Keep Effective Control of the Meeting

If you don’t have a gavel, get one. In order for the Chair to control the meeting, the Chair must control. Gavel down intra-audience and intra-council side conversations and ask that they cease, out of courtesy to the individual who has the floor. Ask that individuals raise their hands if they wish to speak. Recognize each speaker. Be fair and do it in the order that people have asked to speak. Control who speaks and the order in which they speak.

It is rare that two individuals get into such a heated, passionate argument that they become uncivil. Gavel incivility down immediately — in most instances those who have been gaveled down will apologize and the meeting can continue. If there are individuals present who clearly wish to disrupt the proceedings, declare a recess and attempt to quell tempers prior to going back into session. If it appears that disruption will occur again, declare the meeting closed and reschedule it for a future date when security can be present.

For effective control, the Chair must be fair, impartial, and polite yet wield the gavel gently and judiciously. The most effective control is by developing a reputation that you run efficient, no-nonsense meetings.

Pre-meeting Preparation is Essential

One of the most frustrating problems which Chairs deal with is council or board members who have not read through their meeting material beforehand — it usually results in that member asking unnecessary questions and wasting time.

Above all, the Chair cannot afford to commence a meeting without doing meeting preparation. This not only includes going through the information packet and understanding each issue, but you should also attempt to forecast which agenda items might be controversial and which agenda items you believe should be moved forward to make the meeting more efficient and productive.

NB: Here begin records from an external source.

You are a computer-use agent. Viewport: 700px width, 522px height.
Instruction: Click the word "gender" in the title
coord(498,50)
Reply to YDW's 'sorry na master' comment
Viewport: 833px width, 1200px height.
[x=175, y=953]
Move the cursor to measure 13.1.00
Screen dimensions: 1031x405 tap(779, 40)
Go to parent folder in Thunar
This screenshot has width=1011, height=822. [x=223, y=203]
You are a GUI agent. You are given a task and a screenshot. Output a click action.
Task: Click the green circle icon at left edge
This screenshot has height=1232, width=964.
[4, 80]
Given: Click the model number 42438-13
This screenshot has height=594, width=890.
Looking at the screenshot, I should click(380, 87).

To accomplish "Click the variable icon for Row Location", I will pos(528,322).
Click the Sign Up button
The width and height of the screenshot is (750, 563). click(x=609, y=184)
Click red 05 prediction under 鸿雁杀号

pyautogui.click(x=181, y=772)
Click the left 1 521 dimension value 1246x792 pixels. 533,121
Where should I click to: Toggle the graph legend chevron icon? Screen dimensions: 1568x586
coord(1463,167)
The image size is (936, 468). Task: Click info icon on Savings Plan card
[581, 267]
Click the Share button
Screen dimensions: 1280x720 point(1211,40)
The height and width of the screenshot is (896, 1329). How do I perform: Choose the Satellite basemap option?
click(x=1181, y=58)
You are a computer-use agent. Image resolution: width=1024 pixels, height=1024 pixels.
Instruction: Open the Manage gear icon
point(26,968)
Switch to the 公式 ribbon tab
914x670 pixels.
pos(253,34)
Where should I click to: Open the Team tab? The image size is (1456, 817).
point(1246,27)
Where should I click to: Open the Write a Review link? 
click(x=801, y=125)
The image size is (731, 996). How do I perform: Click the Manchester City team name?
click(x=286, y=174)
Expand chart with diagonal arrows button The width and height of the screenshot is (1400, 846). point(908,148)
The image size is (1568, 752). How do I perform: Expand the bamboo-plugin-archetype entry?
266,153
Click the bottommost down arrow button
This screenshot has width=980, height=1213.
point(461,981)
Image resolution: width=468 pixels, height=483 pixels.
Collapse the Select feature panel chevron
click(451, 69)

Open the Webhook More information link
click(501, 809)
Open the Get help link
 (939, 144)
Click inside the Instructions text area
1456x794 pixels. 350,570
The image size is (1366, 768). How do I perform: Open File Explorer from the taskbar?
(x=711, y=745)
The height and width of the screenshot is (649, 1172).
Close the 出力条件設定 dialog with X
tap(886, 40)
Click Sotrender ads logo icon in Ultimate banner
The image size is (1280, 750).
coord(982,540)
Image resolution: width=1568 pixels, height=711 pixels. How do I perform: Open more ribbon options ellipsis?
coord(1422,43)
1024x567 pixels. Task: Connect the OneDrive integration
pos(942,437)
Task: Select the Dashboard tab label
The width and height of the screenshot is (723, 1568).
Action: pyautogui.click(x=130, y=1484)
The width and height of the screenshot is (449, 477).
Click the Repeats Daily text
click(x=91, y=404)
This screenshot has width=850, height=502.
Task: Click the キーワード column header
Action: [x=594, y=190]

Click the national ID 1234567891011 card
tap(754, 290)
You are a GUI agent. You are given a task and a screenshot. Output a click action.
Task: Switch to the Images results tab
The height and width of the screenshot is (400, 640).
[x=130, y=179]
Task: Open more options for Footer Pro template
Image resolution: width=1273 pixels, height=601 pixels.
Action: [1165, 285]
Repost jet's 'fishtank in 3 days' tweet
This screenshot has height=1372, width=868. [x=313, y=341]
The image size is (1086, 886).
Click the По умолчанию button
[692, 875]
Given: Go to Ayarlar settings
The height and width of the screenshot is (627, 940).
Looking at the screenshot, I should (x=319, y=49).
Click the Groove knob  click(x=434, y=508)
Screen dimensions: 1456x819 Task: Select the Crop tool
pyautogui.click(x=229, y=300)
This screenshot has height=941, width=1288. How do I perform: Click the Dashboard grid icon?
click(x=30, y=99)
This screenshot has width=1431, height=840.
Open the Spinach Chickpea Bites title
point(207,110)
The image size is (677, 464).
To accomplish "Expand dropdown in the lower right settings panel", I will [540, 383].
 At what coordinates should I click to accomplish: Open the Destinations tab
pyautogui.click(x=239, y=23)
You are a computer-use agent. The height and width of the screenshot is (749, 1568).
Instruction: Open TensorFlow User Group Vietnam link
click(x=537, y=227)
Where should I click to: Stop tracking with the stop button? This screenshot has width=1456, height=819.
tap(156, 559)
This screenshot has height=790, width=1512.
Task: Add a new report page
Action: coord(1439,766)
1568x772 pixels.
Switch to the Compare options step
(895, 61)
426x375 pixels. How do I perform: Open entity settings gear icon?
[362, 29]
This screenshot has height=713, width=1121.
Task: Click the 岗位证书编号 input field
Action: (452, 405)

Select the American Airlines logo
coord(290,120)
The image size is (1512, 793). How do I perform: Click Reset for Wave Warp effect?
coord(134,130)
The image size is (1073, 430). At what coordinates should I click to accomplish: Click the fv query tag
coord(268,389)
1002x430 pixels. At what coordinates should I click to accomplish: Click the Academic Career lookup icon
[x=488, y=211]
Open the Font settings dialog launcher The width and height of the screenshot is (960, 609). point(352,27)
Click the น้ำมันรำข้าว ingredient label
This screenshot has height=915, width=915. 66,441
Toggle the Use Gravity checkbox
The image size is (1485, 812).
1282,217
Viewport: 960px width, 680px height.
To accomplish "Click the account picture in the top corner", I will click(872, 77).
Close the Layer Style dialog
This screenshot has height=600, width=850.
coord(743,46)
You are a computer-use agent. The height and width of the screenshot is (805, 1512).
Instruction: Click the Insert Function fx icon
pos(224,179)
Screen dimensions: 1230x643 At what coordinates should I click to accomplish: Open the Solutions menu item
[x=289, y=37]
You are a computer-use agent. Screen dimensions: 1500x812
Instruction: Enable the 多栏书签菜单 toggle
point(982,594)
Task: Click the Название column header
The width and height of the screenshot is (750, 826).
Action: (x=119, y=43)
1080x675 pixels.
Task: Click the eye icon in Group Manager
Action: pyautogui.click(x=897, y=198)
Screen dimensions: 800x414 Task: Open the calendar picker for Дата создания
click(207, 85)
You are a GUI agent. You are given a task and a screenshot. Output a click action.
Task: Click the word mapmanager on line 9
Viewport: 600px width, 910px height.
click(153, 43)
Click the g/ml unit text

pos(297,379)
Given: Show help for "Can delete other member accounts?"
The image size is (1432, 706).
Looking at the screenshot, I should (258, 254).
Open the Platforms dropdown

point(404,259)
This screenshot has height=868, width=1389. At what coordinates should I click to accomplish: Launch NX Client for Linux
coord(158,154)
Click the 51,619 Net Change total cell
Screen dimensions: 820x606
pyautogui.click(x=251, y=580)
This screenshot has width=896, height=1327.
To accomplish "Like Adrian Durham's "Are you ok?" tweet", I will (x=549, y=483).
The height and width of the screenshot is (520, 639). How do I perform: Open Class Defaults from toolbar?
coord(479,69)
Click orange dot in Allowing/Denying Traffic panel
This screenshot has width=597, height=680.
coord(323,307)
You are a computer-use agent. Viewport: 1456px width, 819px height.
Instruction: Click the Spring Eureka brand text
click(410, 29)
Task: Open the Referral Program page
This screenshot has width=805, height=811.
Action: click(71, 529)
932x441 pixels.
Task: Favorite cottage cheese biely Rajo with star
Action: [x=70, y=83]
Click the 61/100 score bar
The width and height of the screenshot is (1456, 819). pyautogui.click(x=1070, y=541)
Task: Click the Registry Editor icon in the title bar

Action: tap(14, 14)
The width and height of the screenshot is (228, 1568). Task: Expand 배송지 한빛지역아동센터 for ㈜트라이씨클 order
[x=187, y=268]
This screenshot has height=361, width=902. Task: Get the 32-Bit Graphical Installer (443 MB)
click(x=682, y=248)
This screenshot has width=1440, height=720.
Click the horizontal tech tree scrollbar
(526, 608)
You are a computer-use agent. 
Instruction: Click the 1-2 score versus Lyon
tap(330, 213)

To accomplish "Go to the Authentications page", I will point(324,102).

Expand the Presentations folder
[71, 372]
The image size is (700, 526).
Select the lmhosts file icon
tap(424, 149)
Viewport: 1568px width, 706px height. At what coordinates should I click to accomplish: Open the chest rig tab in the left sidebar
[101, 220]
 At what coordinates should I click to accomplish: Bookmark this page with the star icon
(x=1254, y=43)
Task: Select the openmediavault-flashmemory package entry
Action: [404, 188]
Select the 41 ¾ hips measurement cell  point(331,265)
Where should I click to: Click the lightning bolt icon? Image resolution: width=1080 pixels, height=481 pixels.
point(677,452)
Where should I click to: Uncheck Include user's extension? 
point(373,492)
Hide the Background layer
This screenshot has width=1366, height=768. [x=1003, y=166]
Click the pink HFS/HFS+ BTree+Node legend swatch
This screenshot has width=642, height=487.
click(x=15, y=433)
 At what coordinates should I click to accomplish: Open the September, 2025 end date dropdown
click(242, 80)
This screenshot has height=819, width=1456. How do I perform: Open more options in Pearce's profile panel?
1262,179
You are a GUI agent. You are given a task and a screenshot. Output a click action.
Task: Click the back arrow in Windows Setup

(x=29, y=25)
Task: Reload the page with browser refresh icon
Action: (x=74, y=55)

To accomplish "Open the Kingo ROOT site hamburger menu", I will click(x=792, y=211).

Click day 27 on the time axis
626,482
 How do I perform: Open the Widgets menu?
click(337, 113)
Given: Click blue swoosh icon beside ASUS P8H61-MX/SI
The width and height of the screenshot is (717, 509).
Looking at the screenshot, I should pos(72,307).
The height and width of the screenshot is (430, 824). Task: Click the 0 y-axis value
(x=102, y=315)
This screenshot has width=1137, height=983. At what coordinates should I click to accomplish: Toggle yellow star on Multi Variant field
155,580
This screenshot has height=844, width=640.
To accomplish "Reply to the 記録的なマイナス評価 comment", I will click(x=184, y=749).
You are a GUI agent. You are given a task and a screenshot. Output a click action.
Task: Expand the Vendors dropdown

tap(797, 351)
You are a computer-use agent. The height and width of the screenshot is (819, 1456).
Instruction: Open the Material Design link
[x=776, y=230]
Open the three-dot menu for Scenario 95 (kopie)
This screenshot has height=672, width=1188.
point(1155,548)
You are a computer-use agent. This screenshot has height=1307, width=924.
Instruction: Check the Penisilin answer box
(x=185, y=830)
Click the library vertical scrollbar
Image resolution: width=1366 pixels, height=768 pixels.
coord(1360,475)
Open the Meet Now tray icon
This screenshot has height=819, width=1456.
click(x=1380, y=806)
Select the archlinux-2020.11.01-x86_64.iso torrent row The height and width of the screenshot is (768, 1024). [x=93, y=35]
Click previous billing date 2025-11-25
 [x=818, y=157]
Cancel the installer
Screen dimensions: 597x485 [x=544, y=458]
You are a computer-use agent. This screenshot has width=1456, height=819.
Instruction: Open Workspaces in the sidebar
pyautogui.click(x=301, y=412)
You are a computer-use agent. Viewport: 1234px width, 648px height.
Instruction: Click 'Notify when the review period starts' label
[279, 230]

Preparation also means coming to the meeting as much as 30 minutes prior to make sure you have all necessary presentation materials available (projector, screen, presentation easel, etc.). Introduce yourself to public participants who might want to speak, arrange with a councilor to motion to have certain items moved forward in the agenda, and even negotiate with a neighborhood group to have a spokesperson, rather than allow each of a dozen citizens to get up and give duplicative testimony.

Attempt to know beforehand who you might have to address by name — including your own council or board members. It is helpful to silently look about the room at participants and repeat to yourself each individual’s name. Yes, it happens — you sit in the same room for over a year with the same council members and all of sudden go to recognize a certain member and you have momentarily forgotten their name! This is not likely to happen if you mentally prep before the start of the meeting.

Knowing Roberts Rules of Order is important. While not essential to read from cover-to-cover on the procedures for conducting a meeting, it is suggested that the basic procedures should be learned regarding motions, amendments, postponement of items vs. tabling of items, which motions supercede others, adjournments, etc.

Public Participation is of Paramount Importance

You are doing the public’s business on behalf of the public. It is important that members of the public are given an opportunity to speak to any issue on the agenda. Also, thank them for coming to the meeting and participating.

In most cases, the public audience will be attentive and courteous to the proceedings. You can attempt to diffuse tension or contentiousness by stating up-front, at the beginning of the discussion on the particular agenda item that you wish to allow everyone in the audience the opportunity to speak if they so choose. You can usually reduce debate by stating that the Council is thoroughly aware of the issue and that a presentation by a representative of a group is preferable to hearing the same concerns again and again.

Be patient and attentive to the concerns of the public. They in turn will be appreciative of your service to the community.